At the end of last night’s episode, Jill, Zayra and Patrice were in the bottom three. As the voting went on, Josh and Ryan rounded out the final five, which shocks the crowd. But not TheDave. Because as we all know, nothing’s shocking to the former guitar player for Jane’s Addiction. Except that time he learned that Winona Ryder had been caught stealing. That was a little shocking.
The first name Brooke says is Zayra. Nooo! But then she tells Zayra to sit down, she’s not in the bottom three. Yay! Fire up the laser cooter boys, Zayra’s heading to Vegas. And as everyone knows, what happens in Vegas stays in Zayra.
Our first rocker in the real bottom three is Jill. No big surprise. What is a surprise is the song she’s going to sing to save herself: “Respect” by Aretha Franklin. Seriously. She says she picked this song because rock and roll is based on blues, and she just wants to “rock it out.” Other things she wants: a chance to “rock out” a guest shot on Little People, Big World.
Of course, Jill totally oversings it. To her credit, at least she spells R-E-S-P-E-C-T correctly. During the middle and toward the end of the song, she does some weird little Jazzercise routine which would be sad if it weren’t so damn funny.
Laughing at the misfortunes of others… It’s one of the things that makes being a TVgasm recapper so great.
The second rocker in the bottom three is Josh. Tommy says he’s beginning to get a complex, since the last two people he’s played with (Patrice and Josh) have both landed in the bottom three. But, that’s just how T-Grease rolls. Downhill.
“I got your tommyhawk right here.”
Last night Tommy said he thought playing the guitar hurt Josh’s performance.
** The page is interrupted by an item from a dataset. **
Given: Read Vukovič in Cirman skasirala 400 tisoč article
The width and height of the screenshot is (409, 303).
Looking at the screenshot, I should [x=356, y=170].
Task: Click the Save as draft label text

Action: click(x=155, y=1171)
So of course Josh is going to play the guitar again tonight. He’s chosen to cover “Shooting Star” by Bad Company. It’s okay, but if anything it just proves that Josh isn’t the right singer for this band. Plus I think his hat is dumb.
Brooke comes back out on stage: “The third and final rocker in this week’s bottom three is Patrice… Or Ryan… And we’ll find out after the break.” Ryan looks totally pissed at Brooke’s feint. He hates it when someone goes all Seacrest on him.
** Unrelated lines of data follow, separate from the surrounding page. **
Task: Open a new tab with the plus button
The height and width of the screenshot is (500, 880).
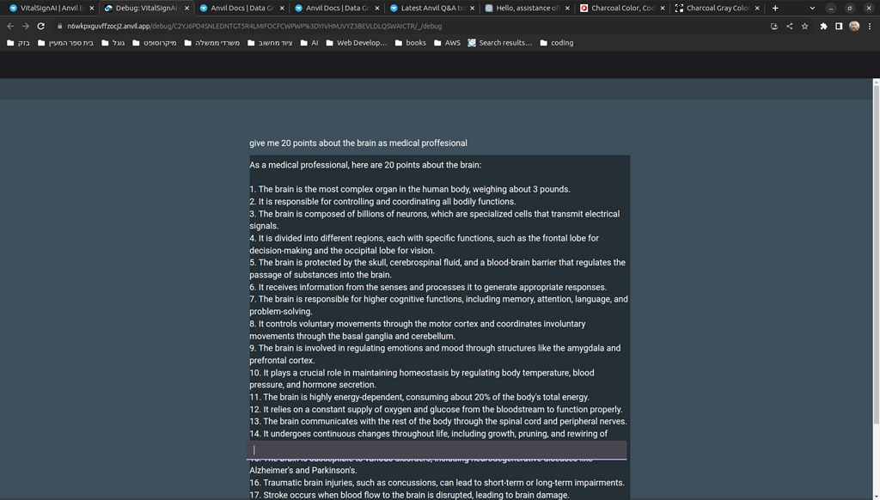Action: 775,9
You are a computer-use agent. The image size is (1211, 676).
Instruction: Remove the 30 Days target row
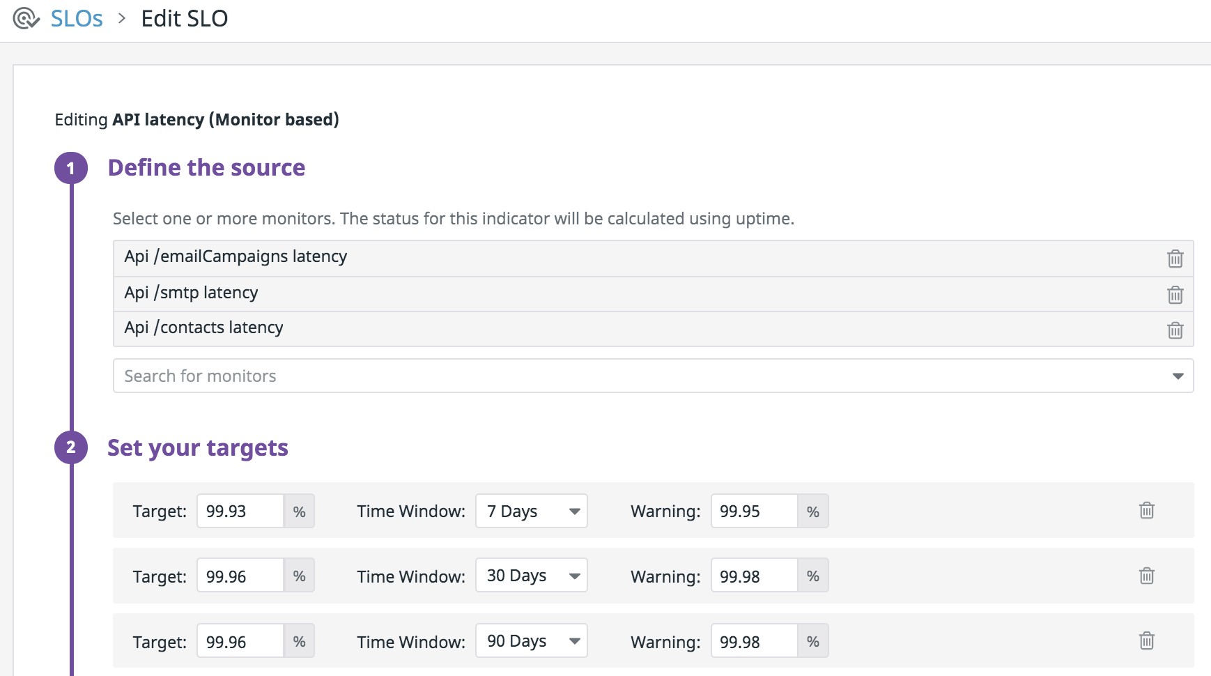pos(1146,576)
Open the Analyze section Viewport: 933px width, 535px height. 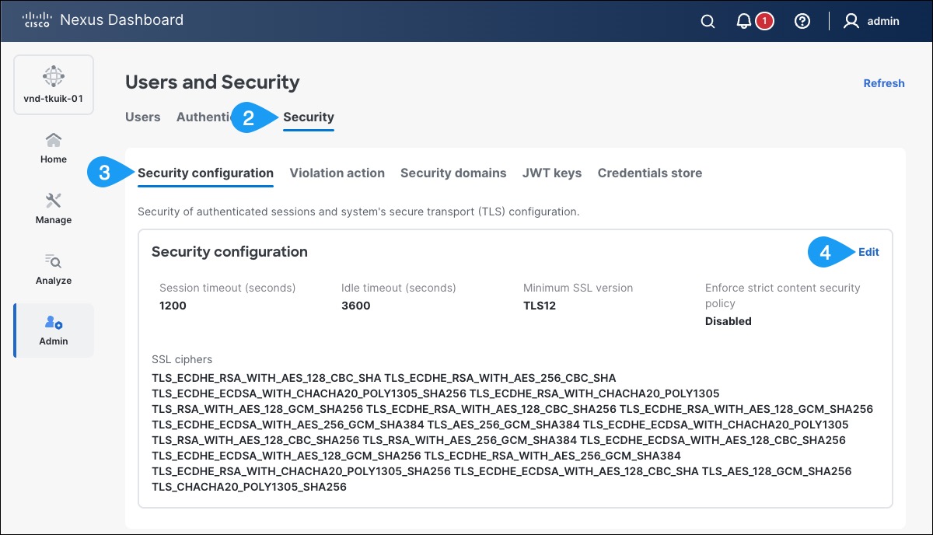tap(53, 271)
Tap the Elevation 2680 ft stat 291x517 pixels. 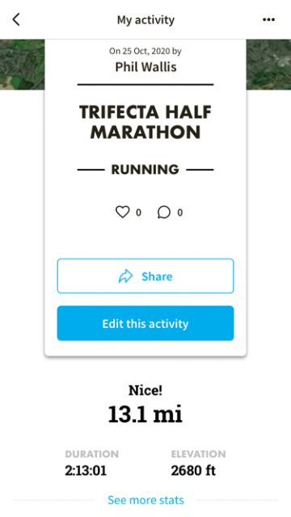[198, 463]
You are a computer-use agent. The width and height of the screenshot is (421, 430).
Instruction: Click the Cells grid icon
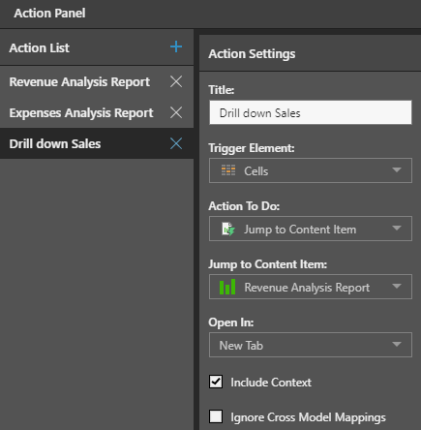(x=228, y=170)
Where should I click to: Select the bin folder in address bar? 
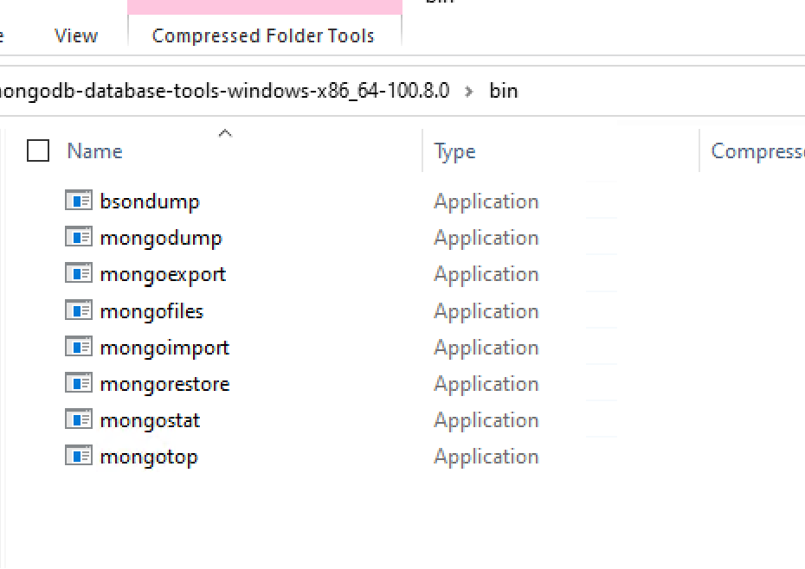(x=504, y=91)
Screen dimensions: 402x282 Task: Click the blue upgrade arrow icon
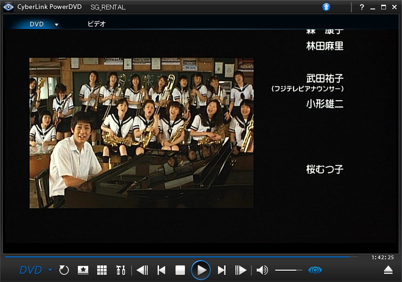coord(326,7)
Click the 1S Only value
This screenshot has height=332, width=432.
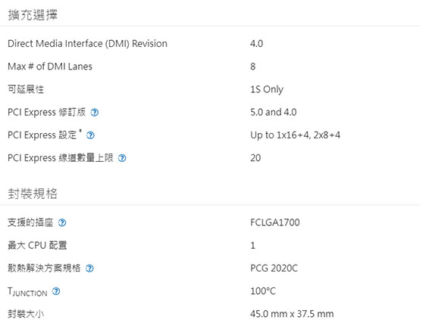tap(267, 89)
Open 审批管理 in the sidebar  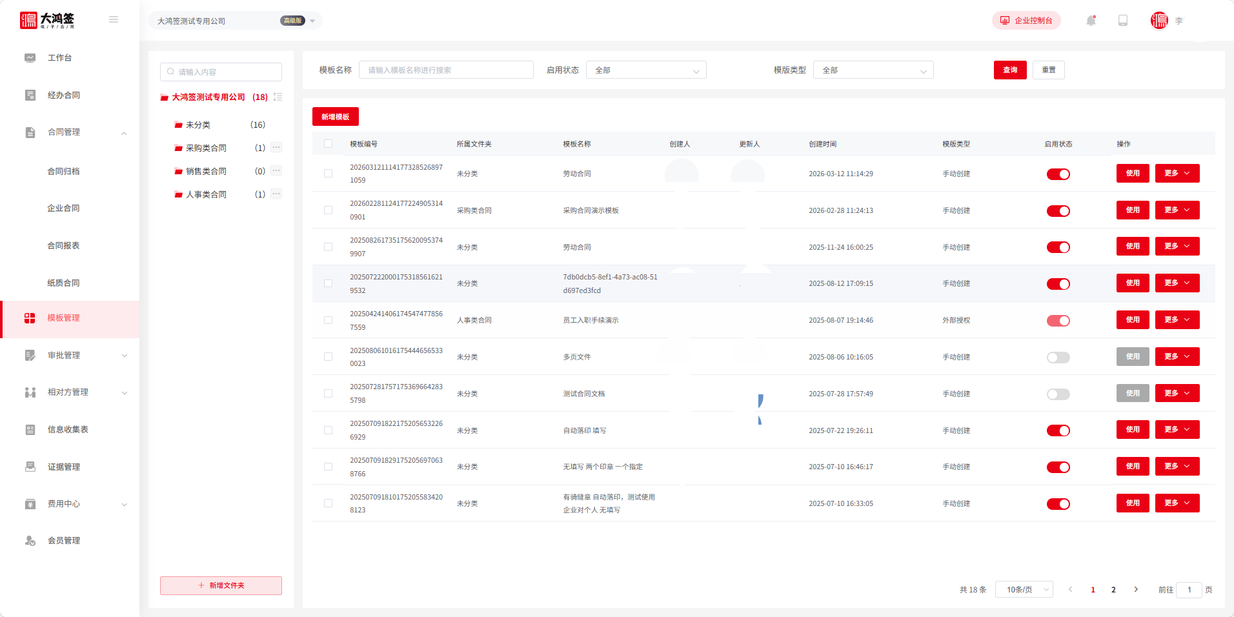(64, 356)
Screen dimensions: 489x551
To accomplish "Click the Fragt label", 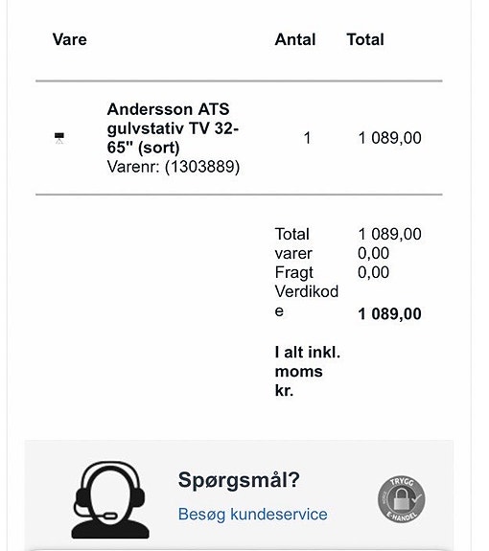I will 294,273.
Back from the break, it’s time to reveal the final member of the bottom three. It’s Ryan. Jason is a little surprised to see Ryan in the bottom three, and says he thinks people may be getting confused at the many faces of Ryan. Which is totally hypocritical, since they keep telling the rockers to change it up every week. Make up your mind, Jason! You want they should change it up, or you want they should stay the same? Because if’n they change it up, they can’t stay the same. And if’n they stay the same, they can’t change it up.
Anyway, if Jason was confused by Ryan before, wait till he hears what song Ryan’s chosen to sing tonight: “Enjoy The Silence” by Depeche Mode. Didn’t Ryan learn anything from Matt’s tragic Duran Duran cover in Week One? If Supernova tells you to crush it, they don’t mean this:
Still, Depeche Mode singer Dave Gahan once had a pretty nasty heroin habit, so maybe Ryan figures the band can relate to this song a little more.
Considering his source material, Ryan does a decent job. Good enough to spare himself from the dreaded Tommy Hawk. Not so lucky, however, are Josh and Jill. Gilby says that as far as Jill is concerned, she’s been in the bottom three three times, and they think maybe the voters are trying to tell them something. With Josh, they agree he has a great voice, but wonder if it will cut through the loud guitars. Uhm, they will if you just turn them down a little, Gilbs. Sheesh. They also question his decision to play his guitar again after their comments from last night.
Two for the choad.
At that, he turns it over to the Hatchet Man, who tells our two hopefuls the band couldn’t agree on which one to cut, so they’ve decided to do something unprecedented in this history of this season of Rock Star: Supernova: cut them both. And with one fell swoop of his mighty axe, the Hatchet Man eliminated two pieces of dead wood. Yay! That’s two fewer recaps I’ll have to write now!